=== Study material ===

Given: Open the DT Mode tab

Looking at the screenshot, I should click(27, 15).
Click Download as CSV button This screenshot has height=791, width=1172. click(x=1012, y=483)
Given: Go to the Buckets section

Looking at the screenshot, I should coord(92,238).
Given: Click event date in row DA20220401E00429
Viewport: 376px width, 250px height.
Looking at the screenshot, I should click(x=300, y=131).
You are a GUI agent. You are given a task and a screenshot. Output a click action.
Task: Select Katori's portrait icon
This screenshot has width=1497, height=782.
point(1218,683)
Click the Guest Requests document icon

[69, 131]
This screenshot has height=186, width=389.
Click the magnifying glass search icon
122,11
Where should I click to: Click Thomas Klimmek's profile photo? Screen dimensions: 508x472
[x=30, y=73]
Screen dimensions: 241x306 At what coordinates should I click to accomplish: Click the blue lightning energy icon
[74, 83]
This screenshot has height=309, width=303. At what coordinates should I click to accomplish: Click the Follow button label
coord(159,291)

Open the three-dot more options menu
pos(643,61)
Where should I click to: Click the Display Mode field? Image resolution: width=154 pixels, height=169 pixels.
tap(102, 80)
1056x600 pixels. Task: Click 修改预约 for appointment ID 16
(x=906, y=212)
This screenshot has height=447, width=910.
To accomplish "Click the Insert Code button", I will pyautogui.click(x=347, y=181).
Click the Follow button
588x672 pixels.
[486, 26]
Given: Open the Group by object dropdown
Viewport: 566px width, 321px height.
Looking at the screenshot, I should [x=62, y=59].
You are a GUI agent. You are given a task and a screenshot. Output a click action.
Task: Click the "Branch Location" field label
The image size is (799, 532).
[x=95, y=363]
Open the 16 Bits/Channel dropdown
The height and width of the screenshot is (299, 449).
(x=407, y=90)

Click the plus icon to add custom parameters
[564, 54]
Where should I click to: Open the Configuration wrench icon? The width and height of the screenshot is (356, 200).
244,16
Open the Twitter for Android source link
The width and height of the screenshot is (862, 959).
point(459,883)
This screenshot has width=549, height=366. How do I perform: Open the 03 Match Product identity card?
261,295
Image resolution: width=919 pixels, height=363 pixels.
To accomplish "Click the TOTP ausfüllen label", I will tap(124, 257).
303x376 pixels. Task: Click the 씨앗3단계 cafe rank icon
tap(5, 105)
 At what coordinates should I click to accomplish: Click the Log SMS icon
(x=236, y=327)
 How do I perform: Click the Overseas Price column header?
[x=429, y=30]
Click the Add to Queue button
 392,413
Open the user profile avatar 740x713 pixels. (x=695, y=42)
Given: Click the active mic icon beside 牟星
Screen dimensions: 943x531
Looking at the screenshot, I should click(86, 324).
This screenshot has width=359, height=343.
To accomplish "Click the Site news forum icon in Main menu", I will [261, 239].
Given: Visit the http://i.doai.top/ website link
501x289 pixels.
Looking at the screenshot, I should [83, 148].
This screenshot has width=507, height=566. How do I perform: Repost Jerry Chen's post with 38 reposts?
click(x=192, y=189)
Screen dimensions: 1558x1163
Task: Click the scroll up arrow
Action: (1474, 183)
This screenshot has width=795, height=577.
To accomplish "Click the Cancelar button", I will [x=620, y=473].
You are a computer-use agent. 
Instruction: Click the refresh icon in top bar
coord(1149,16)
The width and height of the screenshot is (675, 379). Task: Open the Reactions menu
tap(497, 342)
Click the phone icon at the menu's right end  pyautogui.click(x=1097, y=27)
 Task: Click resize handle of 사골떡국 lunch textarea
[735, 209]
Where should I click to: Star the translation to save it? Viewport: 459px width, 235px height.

===

◆ **Your objective**
Please say how many lines above contain "dropdown", number only.

◆ **Response to this task**
2